Ontem, o mundo parecia falar apenas de amor. As vitrines exibiam corações, as redes sociais se enchiam de fotografias, e os restaurantes recebiam casais que celebravam a sorte de estarem lado a lado. Hoje, porém, é o dia seguinte. E, para quem namora à distância, como eu, o dia seguinte tem um sabor diferente, uma espécie de silêncio que permanece depois que a festa termina.
Namorar à distância é aprender que o amor não mora apenas na presença física. Ele se instala nas mensagens de bom-dia, nos áudios enviados às pressas durante o trabalho, nas chamadas de vídeo que tentam encurtar quilômetros. Enquanto muitos medem o amor pela proximidade dos corpos, quem vive distante aprende a medi-lo pela persistência dos gestos.
O Dia dos Namorados costuma ser particularmente difícil para esses casais. Não porque falte amor, mas porque sobra saudade. Há presentes que chegam pelos correios, flores entregues por terceiros e jantares compartilhados através de uma tela iluminada. Tudo isso é bonito, mas também lembra que existe um abraço adiado esperando por uma data futura.

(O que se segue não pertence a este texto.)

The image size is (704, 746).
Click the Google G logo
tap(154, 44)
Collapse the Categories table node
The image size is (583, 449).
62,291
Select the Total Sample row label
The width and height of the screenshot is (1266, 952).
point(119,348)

No dia seguinte, a rotina retorna. O despertador toca, o trabalho chama, as obrigações reaparecem. Contudo, algo permanece. A conversa da noite anterior, a fotografia recebida, a promessa de um encontro próximo. O amor à distância vive muito mais de expectativas do que de lembranças. Ele se alimenta daquilo que ainda virá.
Existe uma coragem silenciosa nesses relacionamentos. É preciso confiar quando não se vê, acreditar quando não se toca e permanecer quando seria mais fácil desistir. Em tempos de gratificação imediata, amar alguém que está longe exige uma paciência quase artesanal, como quem constrói algo valioso peça por peça.
Talvez por isso o dia depois do Dia dos Namorados seja tão simbólico. Ontem foi a celebração. Hoje é a prova. Ontem houve declarações públicas. Hoje existem apenas duas pessoas decidindo continuar. E, muitas vezes, é justamente nesse dia comum que o amor demonstra sua verdadeira força.
Hoje acordei pensando nisso. Enquanto muitos guardavam flores já murchando ou caixas vazias de chocolate, imaginei os casais separados pela distância enviando a primeira mensagem da manhã, como eu, por exemplo, que namoro à distância. Não houve restaurantes, presentes ou fotografias perfeitas. Houve apenas uma frase simples atravessando cidades, estados ou países: “Bom dia, amor”, “Feliz dia dos namorados”. E, de repente, percebi que alguns amores não terminam quando a comemoração acaba. Eles começam novamente, todos os dias.